Exercise 2.1 - Source Map, Introduction

Modified on Fri, 13 Oct 2023 at 06:23 PM

You have spent the last set of exercises firmly founded on the Target System. Working in the Target Map, you exposed an interface of Business Objects and their Interface Fields, and - based on this interface - you have specified the mapping necessary to produce all the data to be delivered to the Target System. When you worked in the Target Map you imported the metadata describing the structures in the Target System and you built the Business Object hierarchies by hand.


Now you are leaving the Target map for a little while, the only thing you bring with you to the Source Map is the interface defined in the Target Map. In fact, the entire point of the Source Map is to produce the data that your Target Map needs - as described in the Target interface. Have a look at this video placing the Source Map in the big picture:


Source Map


So on one hand in the Source Map you are going to import the Target interface you have just published from the Target Map. On the other hand, you are going to import the metadata describing the structures in the Source System. In fact, let us draw a line back to the figure presented in first exercise introducing the Target Map. In the figure below, the Source side of things (on the left) is added to the previous figure (on the right). 

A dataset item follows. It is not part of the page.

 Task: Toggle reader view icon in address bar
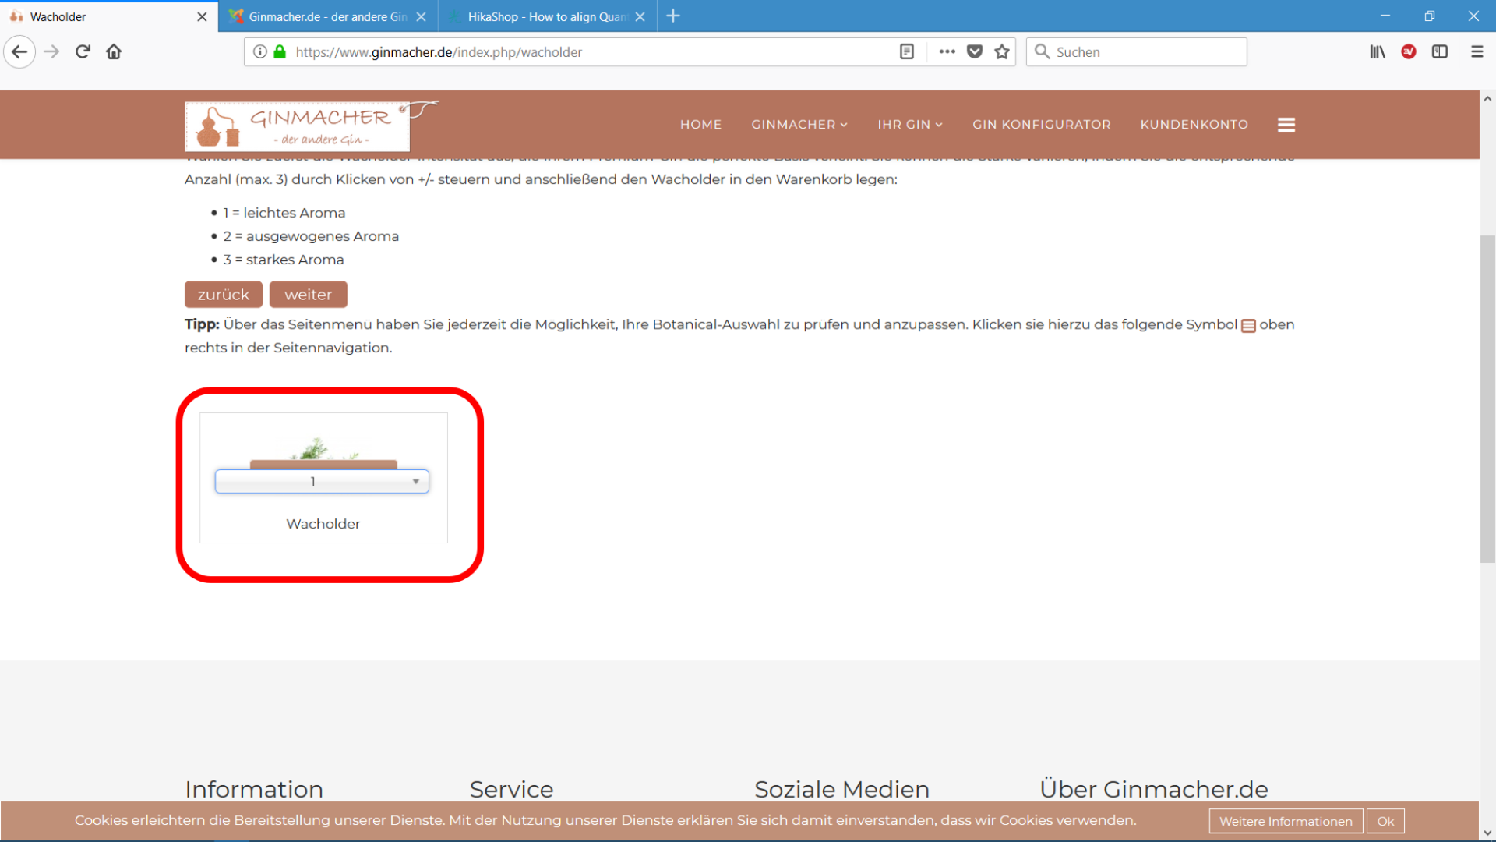click(x=906, y=52)
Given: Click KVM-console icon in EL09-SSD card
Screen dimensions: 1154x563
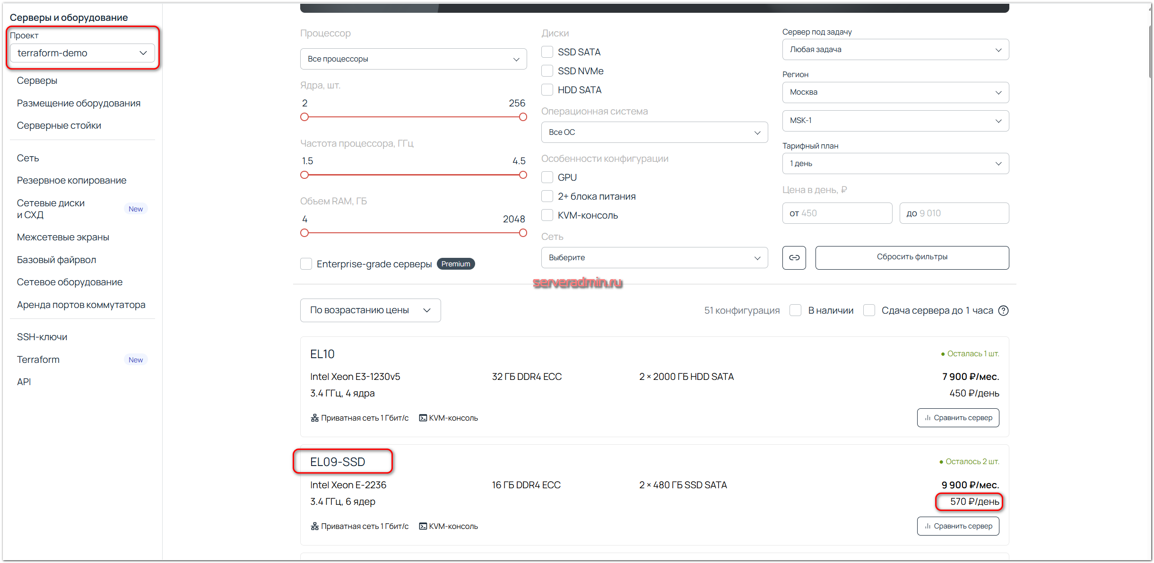Looking at the screenshot, I should (x=423, y=526).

Regarding the Source System metadata, it is worth the while to look a little ahead and into how the things are going to work down the line. 

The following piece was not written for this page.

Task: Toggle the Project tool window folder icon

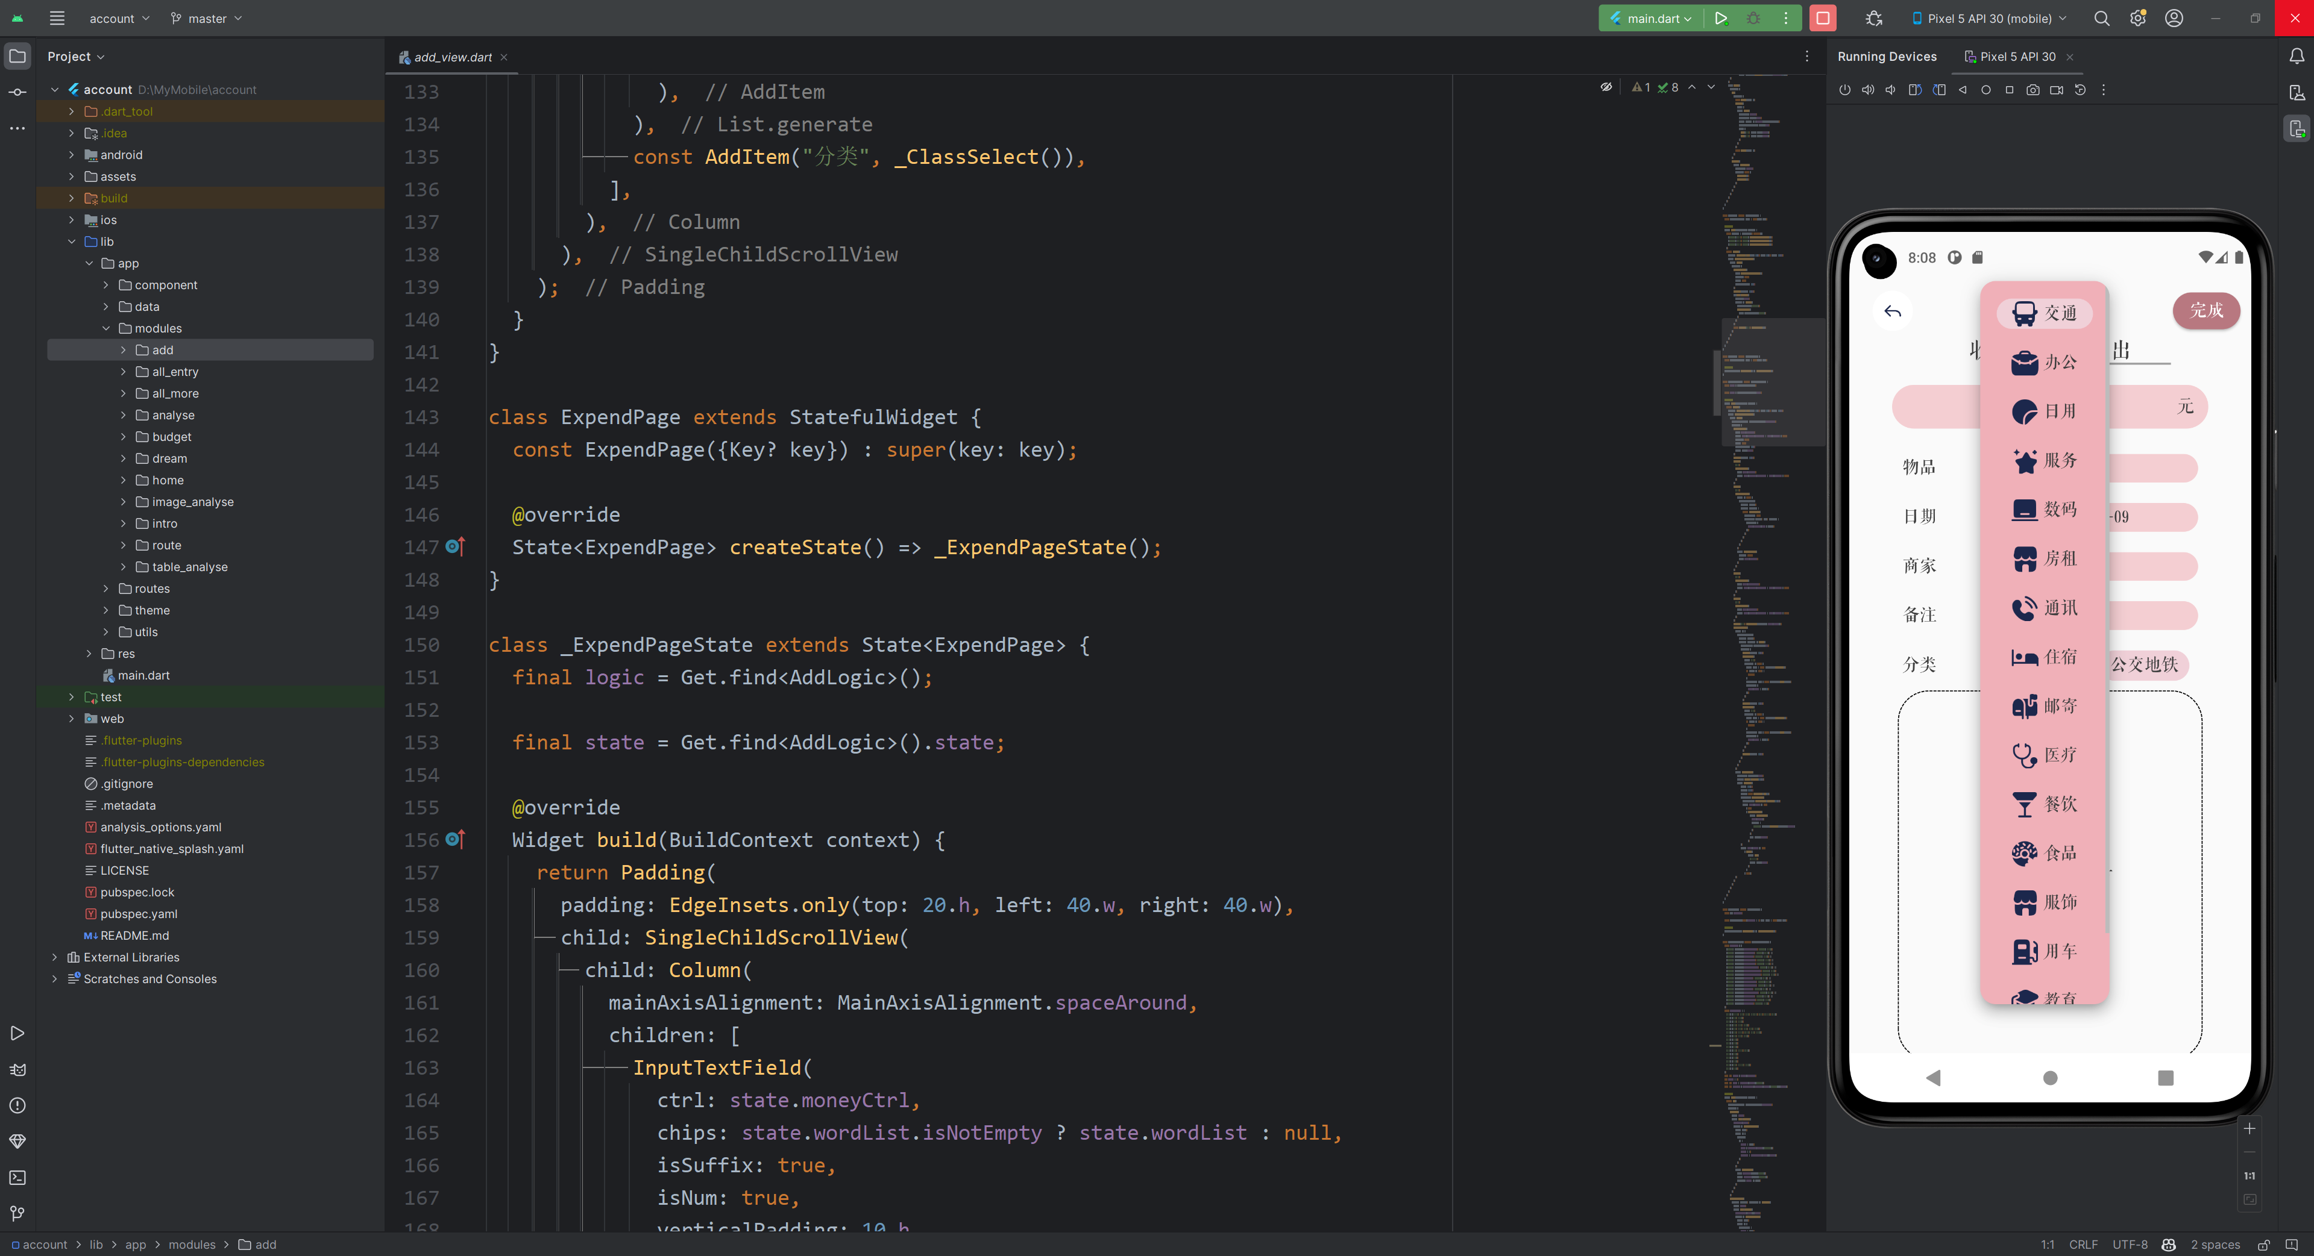Action: [17, 56]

The Source Map you are working on in Studio will produce the input to generate the Source Engine, which in turn will do this part of the job when the migration is running. And here's the point: As part of doing the job, the generated Source Engine will actually create and maintain a staging database with a table for each structure in the Source System metadata and load the data received from the Source System into these staging tables.


Once data is loaded, the Source Engine will then perform the Export part of the migration by applying the Source Map to these staging tables in order to produce the Interface Data that conforms to the Target interface. And then the generated Target Engine will take it from there


It is beneficial to keep the above insight in mind when you start working in the Source Map. You will in fact be specifying how to extract the data from the staging tables in order to deliver the data conforming to the Target interface published by the Target Map. As an extra little twist, the Source Map enables you to create Views. A view is nothing more than extracting data from one or more staging tables and placing these data in yet another staging table.


Okay, let's get on with it! All that remains is to define how to get from the metadata structures in the Source System to the Taget interface published by the Target Map. Piece of cake!